Prise de remords à son arrivée aux portes d’un camp turc parmi des milliers d’autres réfugiés, Rehana décide finalement de rebrousser chemin et de partir sauver son père. « Étrange, d’habitude, c’est l’inverse », lui fait remarquer un passeur. Commence alors un périple qui précipitera la jeune Syrienne dans une guerre implacable et ébranlera chacun de ses idéaux. Plongée dans l’enfer de la barbarie, elle n’aura d’autre choix que de prôner la paix une arme à la main. Elle qui ne tirait jadis que maladroitement sur des canettes d’Orangina deviendra lors du siège de Kobané en 2014 la « snipeuse aux cent victimes », véritable symbole de la résistance. Mais chaque vie qu’elle ôtera, chaque balle qu’elle tirera, transpercera son cœur un peu plus : peu importe, au fond, si elle doit mourir au combat. Voilà déjà des mois qu’elle a arrêté de vivre.
Mon Ange est inspiré d’une histoire vraie. Bien qu’on ne sache pas grand-chose de Rehana, « l’Ange de Kobané », une véritable légende s’est construite autour d’elle – une légende renforcée encore par le récit d’Henry Naylor. La plume de l’auteur britannique, savamment rendue par la traductrice Adélaïde Pralon, parvient à faire cohabiter les mots les plus durs avec les mots les plus beaux, la violence d’une guerre effroyable avec la poésie des convictions de Rehana.
Morgiane El Boubsi nous livre quant à elle une prestation d’une immense sincérité qui emporte avec elle le spectateur dans les méandres de l’histoire. Pas une hésitation ne vient perturber un récit que la comédienne maîtrise à la perfection. Incarner seule une multitude de personnages constitue un exercice périlleux dans lequel elle excelle, oscillant avec beaucoup de tact entre l’humanité de Rehana et la cruauté de ses ennemis.

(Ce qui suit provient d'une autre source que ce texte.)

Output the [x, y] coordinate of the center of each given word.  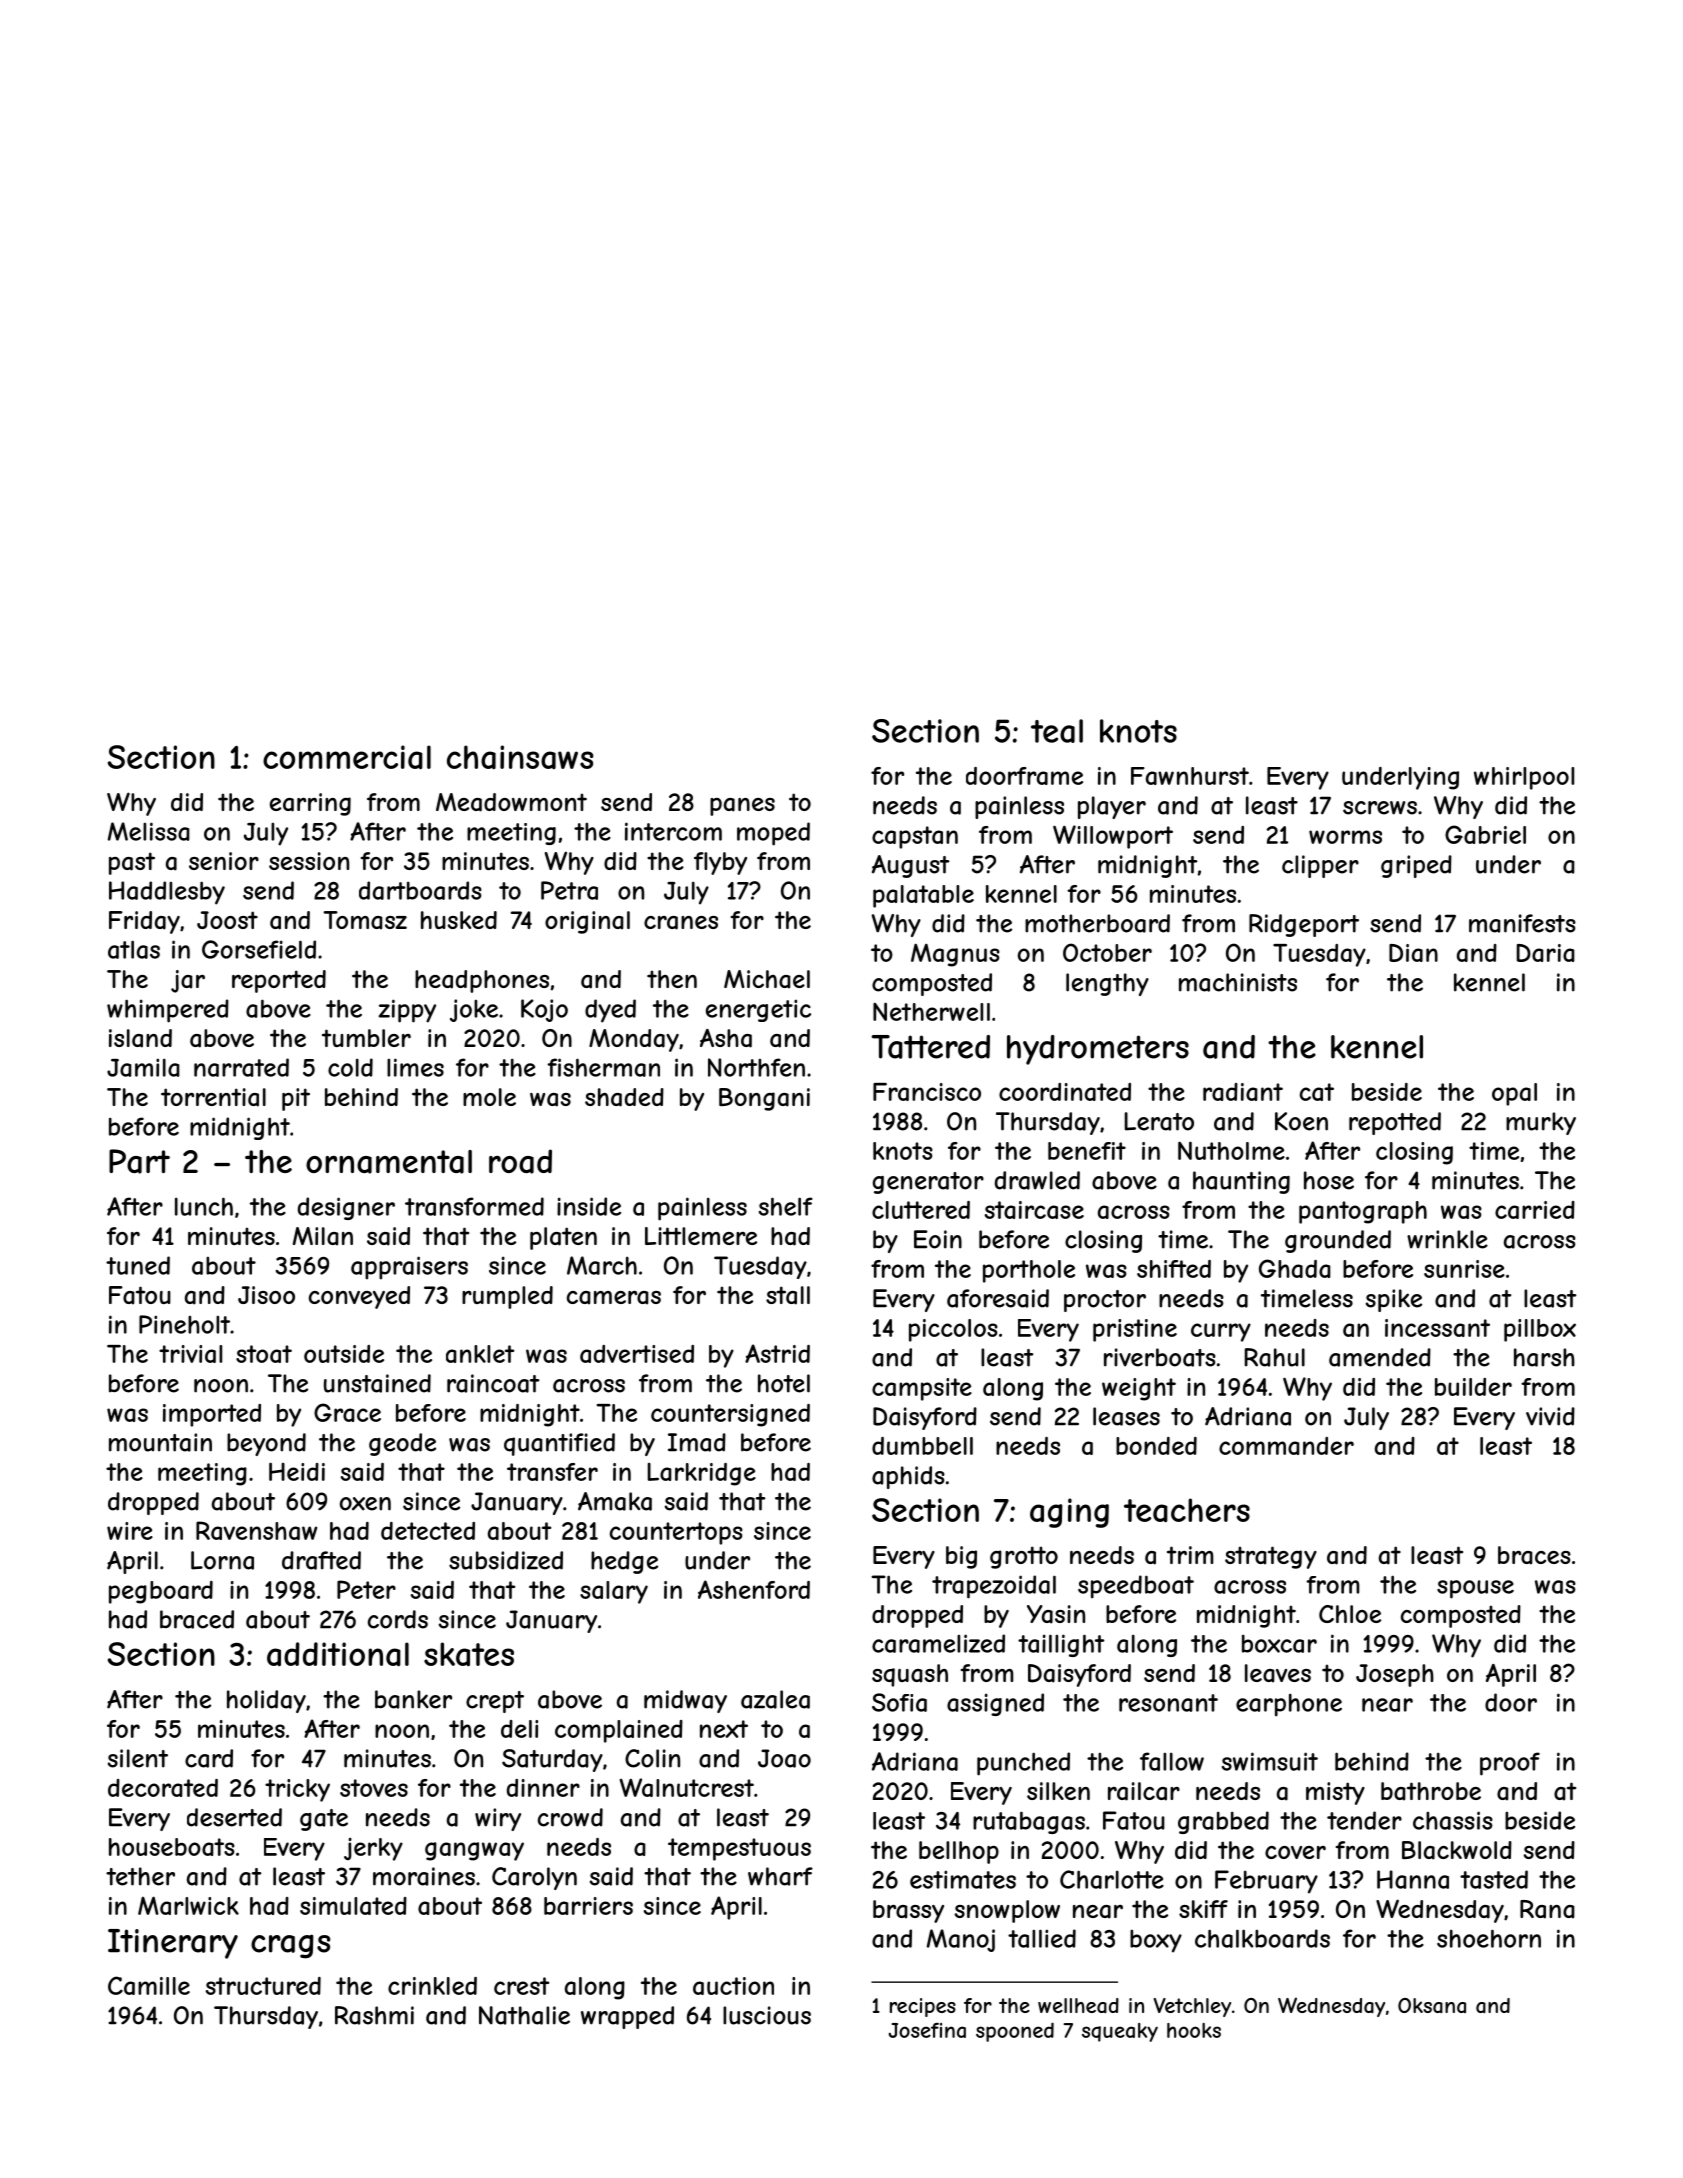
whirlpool [1524, 778]
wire [130, 1531]
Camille [149, 1985]
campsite [922, 1389]
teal [1057, 731]
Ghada [1295, 1268]
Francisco [927, 1092]
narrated [241, 1067]
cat [1317, 1092]
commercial [347, 757]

Si elle peut surprendre de prime abord, la création sonore de Pierrick Drochmans – entièrement réalisée à l’aide de sons électroniques au synthétiseur – est finement pensée et accompagne le récit avec une grande subtilité. La scénographie se veut, de son côté, un hommage au travail du plasticien Christian Boltanski, dont les installations confèrent aux morts « une dimension quotidienne, anonyme et universelle ». Le résultat est d’une grande élégance.
Certains spectacles ouvrent la porte à des moments hors du temps où, bercés par la beauté des mots, émus par la sincérité du jeu et captivés par la justesse de la mise en scène, les spectateurs se perdent le temps d’une soirée. « Mon Ange » est de ceux-là.